How to implement one-vs-each approximation for big softmax

Hi, I’m new to pyro and struggling to figure out whether pyro is appropriate to replicate Francisco J. R. Ruiz, Susan Athey and David M. Blei’s paper ( ‘SHOPPER: A PROBABILISTIC MODEL OF CONSUMER CHOICE WITH SUBSTITUTES AND COMPLEMENTS’.

Now I’m stuck in one specific question about the inference of the model, the one-vs-each bound to approximate a big softmax. (page 31)

where eta is at page 10 (Sorry, new user is only allowed to post one figure, so I combine it to the right.)
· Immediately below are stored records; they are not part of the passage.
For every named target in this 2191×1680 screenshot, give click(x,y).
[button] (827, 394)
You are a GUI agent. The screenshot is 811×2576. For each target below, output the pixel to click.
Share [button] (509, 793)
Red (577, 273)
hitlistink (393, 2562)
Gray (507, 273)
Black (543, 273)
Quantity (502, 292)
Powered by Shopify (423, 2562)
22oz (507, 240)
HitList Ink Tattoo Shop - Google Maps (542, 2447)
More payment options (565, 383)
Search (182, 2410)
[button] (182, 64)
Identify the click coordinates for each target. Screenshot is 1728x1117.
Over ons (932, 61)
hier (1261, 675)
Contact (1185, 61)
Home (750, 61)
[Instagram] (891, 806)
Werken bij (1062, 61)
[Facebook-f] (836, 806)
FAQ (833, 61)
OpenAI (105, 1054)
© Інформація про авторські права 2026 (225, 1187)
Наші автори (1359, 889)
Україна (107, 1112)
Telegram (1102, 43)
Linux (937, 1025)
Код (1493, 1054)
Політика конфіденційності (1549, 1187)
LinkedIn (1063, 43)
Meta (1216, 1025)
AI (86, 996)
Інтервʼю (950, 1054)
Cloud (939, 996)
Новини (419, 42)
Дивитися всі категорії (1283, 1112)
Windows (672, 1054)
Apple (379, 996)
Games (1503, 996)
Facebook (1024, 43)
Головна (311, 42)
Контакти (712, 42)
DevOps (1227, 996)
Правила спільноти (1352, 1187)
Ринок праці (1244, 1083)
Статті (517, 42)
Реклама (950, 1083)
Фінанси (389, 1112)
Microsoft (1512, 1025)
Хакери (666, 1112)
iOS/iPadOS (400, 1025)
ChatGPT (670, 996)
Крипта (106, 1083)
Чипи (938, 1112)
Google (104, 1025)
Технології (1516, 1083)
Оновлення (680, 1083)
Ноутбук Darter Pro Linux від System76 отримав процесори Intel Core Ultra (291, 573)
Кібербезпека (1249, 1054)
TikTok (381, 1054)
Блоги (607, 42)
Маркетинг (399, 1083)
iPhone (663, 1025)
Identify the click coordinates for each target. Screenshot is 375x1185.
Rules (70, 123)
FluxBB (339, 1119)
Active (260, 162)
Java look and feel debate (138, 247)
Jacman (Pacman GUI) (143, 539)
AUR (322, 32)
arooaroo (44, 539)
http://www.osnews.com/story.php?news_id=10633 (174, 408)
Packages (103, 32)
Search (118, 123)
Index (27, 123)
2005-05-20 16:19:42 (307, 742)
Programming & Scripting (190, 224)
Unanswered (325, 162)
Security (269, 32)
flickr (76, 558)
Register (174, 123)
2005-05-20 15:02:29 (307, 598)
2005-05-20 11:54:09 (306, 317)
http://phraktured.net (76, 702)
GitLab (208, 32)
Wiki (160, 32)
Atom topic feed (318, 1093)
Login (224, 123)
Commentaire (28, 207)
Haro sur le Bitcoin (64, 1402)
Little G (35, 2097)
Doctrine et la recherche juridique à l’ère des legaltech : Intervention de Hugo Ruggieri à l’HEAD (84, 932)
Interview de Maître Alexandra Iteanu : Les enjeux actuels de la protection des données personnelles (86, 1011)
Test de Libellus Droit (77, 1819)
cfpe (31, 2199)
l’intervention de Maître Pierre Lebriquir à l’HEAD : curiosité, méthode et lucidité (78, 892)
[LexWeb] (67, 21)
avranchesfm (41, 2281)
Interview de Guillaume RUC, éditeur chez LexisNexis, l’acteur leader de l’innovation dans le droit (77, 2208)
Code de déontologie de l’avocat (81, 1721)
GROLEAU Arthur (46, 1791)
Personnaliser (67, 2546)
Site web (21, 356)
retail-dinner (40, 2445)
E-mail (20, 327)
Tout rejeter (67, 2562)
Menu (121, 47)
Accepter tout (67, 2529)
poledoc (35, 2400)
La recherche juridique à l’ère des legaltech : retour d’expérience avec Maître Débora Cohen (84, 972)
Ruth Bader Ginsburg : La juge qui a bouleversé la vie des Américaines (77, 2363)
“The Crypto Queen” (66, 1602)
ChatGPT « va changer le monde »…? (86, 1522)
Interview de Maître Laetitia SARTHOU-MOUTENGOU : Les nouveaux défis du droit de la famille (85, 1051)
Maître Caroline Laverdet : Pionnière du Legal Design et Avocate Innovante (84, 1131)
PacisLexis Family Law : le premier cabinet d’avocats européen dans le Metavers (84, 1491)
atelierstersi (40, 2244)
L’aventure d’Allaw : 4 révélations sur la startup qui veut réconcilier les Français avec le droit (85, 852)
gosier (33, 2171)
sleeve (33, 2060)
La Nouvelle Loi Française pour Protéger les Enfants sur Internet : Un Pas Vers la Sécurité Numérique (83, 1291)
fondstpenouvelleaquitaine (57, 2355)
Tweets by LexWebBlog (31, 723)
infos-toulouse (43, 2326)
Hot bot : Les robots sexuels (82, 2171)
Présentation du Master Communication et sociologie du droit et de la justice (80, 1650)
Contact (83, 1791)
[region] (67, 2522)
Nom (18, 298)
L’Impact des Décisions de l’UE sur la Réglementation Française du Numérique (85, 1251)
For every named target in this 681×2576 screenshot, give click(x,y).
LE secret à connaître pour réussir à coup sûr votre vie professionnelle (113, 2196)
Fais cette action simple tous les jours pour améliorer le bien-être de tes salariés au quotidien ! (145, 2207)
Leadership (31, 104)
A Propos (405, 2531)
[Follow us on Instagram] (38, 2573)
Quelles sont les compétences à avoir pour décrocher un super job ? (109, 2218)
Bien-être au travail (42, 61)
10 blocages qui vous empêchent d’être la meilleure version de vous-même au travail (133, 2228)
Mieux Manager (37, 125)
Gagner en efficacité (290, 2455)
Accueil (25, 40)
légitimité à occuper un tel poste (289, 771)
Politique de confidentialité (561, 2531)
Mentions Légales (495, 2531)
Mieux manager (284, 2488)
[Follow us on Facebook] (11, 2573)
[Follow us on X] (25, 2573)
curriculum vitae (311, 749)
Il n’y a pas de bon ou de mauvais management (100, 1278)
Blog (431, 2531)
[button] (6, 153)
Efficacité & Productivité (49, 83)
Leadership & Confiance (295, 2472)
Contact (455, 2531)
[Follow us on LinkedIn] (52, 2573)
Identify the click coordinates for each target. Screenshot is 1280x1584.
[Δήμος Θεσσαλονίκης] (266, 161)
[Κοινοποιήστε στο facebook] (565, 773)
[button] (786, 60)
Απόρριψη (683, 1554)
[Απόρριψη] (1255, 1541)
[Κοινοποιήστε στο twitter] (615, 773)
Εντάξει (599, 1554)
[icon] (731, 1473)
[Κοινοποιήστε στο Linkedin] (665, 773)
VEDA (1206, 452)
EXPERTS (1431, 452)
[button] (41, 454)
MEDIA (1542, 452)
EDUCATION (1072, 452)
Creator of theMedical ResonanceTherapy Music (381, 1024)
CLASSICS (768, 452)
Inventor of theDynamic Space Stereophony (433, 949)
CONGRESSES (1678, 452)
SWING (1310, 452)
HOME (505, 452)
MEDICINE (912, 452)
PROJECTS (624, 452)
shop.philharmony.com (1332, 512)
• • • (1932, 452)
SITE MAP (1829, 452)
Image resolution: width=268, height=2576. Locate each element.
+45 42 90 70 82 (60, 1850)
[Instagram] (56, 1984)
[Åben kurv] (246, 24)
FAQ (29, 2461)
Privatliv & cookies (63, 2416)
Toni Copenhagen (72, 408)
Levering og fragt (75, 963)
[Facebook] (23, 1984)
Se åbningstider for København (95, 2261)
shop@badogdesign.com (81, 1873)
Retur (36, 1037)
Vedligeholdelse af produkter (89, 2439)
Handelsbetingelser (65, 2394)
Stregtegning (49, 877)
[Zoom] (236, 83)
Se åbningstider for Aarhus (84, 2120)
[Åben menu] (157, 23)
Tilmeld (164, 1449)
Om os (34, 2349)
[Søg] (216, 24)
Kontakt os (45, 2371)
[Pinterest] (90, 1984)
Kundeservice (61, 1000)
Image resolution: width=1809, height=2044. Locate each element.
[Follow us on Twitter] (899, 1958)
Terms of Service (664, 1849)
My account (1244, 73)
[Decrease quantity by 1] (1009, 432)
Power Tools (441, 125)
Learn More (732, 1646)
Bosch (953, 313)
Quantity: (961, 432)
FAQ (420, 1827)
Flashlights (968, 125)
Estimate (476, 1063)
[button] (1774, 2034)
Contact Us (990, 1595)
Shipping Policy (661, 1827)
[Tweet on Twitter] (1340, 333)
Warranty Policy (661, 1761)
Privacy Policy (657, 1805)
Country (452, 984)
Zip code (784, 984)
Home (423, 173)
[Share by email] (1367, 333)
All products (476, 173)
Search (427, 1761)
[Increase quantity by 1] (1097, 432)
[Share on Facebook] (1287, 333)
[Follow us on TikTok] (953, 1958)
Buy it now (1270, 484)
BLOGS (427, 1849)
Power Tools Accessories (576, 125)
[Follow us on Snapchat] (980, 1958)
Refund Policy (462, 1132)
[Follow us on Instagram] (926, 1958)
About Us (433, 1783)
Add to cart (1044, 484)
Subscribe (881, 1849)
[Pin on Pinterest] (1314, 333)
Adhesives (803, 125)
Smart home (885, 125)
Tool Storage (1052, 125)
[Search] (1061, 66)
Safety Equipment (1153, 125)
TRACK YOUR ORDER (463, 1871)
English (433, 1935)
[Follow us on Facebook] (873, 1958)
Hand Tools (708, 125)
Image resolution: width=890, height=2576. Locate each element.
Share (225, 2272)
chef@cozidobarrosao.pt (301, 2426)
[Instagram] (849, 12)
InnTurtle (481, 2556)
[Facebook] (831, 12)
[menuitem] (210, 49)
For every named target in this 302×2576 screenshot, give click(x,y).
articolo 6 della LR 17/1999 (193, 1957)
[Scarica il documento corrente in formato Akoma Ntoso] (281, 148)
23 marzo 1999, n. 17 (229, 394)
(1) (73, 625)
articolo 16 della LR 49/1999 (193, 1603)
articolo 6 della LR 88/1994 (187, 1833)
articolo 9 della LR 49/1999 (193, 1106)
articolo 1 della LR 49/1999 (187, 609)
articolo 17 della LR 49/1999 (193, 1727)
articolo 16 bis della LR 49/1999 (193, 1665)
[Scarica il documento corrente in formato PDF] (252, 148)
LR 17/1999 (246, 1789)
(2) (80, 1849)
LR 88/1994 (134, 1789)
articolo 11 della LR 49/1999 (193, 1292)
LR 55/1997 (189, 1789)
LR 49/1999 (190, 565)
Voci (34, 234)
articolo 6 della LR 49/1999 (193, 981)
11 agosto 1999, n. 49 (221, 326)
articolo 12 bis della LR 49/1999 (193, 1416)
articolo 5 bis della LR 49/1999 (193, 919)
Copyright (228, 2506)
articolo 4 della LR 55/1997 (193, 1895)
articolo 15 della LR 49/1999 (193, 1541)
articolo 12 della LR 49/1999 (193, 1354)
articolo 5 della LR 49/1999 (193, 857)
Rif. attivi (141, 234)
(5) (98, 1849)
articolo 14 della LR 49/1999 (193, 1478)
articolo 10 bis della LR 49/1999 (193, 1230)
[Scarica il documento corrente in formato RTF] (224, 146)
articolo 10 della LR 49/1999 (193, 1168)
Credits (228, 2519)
Although within this context, I believe what is important is how to do this in pyro?
(the one-vs-each bound is introduced in paper ‘One-vs-each approximation to softmax for scalable estimation of probabilities’

Usually we will do:

pyro.sample(“eta”, dist.Categorical(logits), obs=data)

but with one-vs-each bound, we may do something like (I’m not sure):

pyro.sample(“eta”, dist.Binomial(logits), obs=data)

So, what should we use to scale the negative-sampled loss?
Should it be with pyro.plate()? Or shall we customize the ELBO?

I hope I make myself understood. Any help is appreciated~